▶ [Exercise aim]: Print the data below exactly, but only the lines from the one containing "Click event 1 row class S6.3" down to the one containing "Task: Open Cloud Storage page", inclusive.

[Exercise input — start]

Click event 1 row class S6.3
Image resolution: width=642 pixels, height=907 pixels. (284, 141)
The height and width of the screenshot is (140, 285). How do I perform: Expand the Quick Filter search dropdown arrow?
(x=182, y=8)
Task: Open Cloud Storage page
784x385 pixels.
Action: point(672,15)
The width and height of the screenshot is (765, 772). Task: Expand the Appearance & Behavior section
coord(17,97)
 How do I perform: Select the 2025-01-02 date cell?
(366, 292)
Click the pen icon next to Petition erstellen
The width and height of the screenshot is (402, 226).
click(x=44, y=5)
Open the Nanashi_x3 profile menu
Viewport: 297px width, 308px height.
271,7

[Exercise input — finish]
[Exercise input — start]

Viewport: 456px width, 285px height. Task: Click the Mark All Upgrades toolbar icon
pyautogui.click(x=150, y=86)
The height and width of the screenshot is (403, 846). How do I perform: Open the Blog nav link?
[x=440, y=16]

[Exercise input — finish]

▶ [Exercise output]:
Click event 1 row class S6.3
Image resolution: width=642 pixels, height=907 pixels. (284, 141)
The height and width of the screenshot is (140, 285). How do I perform: Expand the Quick Filter search dropdown arrow?
(x=182, y=8)
Task: Open Cloud Storage page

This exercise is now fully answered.